Dominic Lawson writes in the Daily Mail that the test means that "through public choice, the British Health service would do for Down's people that the Nazis tried to do to the Jews: total elimination." Mr Lawson, whose daughter Domenica has Down's syndrome, also talks about how doctors gave her "the bleakest imaginable prognosis", an experience shared by Sally Phillips when her son Olly was born ten years later.
Meanwhile, one of Britain's leading anti-life campaigners has strongly criticised Sally Phillips' documentary, saying it is "not at all helpful" for parents facing decisions around a prenatal diagnosis of disability. Jane Fisher, director of Antenatal Results and Choices, said it risked suggesting to people who have had an abortion that they made the wrong decision, and that "it's too problematic to have one individual representing that choice - one who is an advocate for not screening, who has a high-functioning, much loved child."

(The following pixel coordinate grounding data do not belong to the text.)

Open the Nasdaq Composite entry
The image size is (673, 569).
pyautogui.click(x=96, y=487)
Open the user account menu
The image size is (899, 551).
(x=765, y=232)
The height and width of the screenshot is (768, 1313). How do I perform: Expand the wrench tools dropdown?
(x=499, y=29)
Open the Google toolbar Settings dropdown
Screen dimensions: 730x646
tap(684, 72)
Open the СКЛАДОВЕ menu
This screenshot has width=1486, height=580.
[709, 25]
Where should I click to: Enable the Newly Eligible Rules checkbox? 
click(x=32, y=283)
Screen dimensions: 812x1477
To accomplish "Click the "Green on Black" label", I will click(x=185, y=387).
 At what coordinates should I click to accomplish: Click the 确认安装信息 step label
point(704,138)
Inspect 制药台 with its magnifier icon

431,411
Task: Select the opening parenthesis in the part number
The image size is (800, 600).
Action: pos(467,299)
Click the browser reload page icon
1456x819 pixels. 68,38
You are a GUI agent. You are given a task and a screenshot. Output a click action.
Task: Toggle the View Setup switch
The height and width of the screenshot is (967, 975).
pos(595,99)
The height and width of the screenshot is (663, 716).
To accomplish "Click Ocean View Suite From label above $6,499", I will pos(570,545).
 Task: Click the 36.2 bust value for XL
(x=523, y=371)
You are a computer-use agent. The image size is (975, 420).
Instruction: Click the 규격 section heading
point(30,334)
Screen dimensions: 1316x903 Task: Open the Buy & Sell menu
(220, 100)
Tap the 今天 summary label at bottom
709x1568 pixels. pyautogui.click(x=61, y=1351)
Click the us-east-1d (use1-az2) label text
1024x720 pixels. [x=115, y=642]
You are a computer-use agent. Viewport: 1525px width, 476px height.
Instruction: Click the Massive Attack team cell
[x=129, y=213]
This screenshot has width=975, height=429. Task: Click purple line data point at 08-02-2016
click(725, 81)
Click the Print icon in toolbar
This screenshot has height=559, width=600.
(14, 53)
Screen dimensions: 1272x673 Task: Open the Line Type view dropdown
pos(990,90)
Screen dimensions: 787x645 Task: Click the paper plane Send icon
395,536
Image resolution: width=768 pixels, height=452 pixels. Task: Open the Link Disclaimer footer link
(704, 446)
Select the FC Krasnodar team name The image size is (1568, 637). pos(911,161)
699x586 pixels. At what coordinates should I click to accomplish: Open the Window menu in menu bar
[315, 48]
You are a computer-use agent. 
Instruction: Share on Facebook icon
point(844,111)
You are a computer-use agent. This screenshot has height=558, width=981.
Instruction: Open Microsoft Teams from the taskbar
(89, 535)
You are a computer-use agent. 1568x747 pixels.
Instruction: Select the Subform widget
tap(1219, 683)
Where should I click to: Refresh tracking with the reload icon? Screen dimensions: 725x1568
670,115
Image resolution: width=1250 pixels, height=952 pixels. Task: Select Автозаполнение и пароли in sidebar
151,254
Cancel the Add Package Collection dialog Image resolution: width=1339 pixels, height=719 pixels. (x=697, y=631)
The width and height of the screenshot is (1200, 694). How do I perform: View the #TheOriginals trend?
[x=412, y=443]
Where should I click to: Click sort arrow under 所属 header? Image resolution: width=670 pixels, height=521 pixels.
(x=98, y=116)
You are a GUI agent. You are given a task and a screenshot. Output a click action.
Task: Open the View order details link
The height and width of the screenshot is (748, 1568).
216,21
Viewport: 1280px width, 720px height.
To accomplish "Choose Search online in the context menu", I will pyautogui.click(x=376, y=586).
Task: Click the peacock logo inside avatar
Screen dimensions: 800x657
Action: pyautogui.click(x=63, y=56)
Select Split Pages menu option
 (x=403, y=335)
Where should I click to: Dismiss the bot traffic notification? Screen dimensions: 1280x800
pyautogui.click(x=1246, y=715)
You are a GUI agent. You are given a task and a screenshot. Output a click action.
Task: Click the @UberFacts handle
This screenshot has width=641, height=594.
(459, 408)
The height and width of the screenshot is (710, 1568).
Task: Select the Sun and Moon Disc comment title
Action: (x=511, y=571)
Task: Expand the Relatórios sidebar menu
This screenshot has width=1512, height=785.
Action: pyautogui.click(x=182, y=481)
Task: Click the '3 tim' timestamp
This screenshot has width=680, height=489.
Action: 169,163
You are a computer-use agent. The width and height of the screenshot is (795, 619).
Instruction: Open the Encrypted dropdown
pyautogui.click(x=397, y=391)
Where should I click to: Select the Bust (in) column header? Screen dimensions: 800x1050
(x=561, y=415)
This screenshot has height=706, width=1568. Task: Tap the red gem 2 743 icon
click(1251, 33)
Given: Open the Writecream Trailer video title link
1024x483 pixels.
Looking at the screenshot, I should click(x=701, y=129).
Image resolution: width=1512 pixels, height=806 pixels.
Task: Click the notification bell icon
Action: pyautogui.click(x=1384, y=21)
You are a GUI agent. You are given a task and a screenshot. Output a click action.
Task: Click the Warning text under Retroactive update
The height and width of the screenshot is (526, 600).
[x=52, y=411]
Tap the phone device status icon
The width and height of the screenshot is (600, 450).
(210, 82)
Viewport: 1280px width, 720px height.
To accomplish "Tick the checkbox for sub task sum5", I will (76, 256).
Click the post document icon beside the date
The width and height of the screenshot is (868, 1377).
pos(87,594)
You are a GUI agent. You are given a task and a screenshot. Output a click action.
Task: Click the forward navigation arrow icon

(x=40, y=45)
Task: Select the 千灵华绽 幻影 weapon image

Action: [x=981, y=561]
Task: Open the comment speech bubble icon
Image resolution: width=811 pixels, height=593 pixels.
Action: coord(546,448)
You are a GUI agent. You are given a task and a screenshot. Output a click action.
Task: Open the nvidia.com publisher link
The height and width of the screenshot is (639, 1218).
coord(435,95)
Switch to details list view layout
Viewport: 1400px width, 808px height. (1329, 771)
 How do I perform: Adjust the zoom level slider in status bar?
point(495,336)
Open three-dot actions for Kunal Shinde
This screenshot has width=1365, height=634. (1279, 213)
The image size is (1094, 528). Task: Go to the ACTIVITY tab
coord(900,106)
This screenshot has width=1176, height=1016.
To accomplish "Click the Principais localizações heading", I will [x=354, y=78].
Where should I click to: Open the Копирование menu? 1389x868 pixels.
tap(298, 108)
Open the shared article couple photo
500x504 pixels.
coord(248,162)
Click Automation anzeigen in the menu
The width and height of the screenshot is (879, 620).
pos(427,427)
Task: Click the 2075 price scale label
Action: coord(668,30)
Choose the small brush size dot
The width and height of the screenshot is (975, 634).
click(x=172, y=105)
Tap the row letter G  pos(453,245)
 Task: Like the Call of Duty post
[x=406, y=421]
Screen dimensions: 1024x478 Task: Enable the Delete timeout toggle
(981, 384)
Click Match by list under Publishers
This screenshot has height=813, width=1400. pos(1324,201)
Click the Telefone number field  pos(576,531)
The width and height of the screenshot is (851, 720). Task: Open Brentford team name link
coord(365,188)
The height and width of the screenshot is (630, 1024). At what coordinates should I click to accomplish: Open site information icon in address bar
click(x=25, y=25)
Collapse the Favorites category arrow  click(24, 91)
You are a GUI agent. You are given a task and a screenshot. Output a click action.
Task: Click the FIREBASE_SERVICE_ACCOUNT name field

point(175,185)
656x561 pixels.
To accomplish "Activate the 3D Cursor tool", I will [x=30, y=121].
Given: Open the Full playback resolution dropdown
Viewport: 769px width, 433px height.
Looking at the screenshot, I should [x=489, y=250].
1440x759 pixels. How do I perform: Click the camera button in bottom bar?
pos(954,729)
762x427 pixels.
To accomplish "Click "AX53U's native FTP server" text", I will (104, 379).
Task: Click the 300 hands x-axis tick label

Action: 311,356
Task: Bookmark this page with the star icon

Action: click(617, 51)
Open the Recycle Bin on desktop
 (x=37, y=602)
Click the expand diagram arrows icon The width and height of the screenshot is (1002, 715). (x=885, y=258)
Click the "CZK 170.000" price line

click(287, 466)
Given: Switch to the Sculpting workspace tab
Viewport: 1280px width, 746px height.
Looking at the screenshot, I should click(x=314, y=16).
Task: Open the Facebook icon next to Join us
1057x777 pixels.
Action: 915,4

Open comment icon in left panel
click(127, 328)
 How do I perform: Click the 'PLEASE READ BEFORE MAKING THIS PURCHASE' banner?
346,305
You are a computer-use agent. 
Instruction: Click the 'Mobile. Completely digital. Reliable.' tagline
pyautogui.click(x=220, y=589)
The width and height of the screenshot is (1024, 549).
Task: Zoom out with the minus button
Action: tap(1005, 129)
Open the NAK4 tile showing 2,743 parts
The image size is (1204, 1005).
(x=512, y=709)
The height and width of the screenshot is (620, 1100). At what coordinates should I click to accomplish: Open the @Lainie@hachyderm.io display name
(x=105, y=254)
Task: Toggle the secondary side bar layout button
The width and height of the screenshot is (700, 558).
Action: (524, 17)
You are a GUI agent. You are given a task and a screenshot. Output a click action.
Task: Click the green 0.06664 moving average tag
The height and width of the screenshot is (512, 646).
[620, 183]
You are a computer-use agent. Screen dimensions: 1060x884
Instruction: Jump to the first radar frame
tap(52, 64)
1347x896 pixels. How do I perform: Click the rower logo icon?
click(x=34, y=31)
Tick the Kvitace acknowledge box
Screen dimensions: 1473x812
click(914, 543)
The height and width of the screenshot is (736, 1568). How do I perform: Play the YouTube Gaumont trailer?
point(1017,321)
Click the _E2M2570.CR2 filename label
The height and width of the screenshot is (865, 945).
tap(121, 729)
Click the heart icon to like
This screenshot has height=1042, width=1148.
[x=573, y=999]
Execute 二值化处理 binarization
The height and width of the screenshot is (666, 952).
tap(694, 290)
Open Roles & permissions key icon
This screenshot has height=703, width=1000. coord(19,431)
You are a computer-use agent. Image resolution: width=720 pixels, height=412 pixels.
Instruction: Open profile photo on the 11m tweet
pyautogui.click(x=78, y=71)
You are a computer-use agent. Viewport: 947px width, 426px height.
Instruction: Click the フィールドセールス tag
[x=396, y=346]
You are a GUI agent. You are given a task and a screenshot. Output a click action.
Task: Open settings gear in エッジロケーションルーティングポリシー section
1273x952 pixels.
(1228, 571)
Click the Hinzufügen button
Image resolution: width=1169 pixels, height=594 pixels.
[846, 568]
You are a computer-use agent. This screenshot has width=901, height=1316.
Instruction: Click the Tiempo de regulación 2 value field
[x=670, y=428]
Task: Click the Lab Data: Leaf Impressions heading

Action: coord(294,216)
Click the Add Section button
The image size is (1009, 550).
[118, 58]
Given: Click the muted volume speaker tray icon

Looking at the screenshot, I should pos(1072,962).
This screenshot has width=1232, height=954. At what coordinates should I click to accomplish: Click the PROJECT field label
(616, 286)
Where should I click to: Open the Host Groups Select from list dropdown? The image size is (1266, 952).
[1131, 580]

No such thing as limited abortion, says archbishop
The Catholic Primate of All Ireland has said that, from a moral standpoint, there is no such thing as "limited" abortion.
Archbishop Eamon Martin released a statement setting out the Catholic Bishop's position in advance of the first meeting in a fortnight's time of the Citizens' Assembly, established by the Government to consider the Eighth Amendment, which upholds the equal right to life of mother and unborn child.
In his message, Dr Martin said that the medical prognosis for the life of a child in the womb, or the extent of that child's disabilities, is no more morally relevant to deciding if the baby should be allowed to live than it is when considering an adult who faces the diagnosis of a life-limiting condition.
French government announces plan to criminalise websites opposing abortion
LifeSiteNews reports that the French minister for Families, Childhood and Women's Rights celebrated the Global Day of Action for Access to Safe and Legal Abortion with a plan to censor a number of websites that allegedly mislead women about abortion.
Laurence Rossignol announced that the government will propose an amendment to the law introducing a new offense called "digital dissimulation" to crack down on what she calls "manipulation" and "biased information" discouraging women from having abortions.